(Pixel coordinate grounding data)
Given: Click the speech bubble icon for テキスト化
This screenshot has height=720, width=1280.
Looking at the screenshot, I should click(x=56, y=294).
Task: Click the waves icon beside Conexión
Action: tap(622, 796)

WHAT YOU NEED TO DO
Retype all the records above without changing a word.

RESPONSE FOR THIS EXERCISE
Given: Click the speech bubble icon for テキスト化
This screenshot has height=720, width=1280.
Looking at the screenshot, I should click(x=56, y=294).
Task: Click the waves icon beside Conexión
Action: tap(622, 796)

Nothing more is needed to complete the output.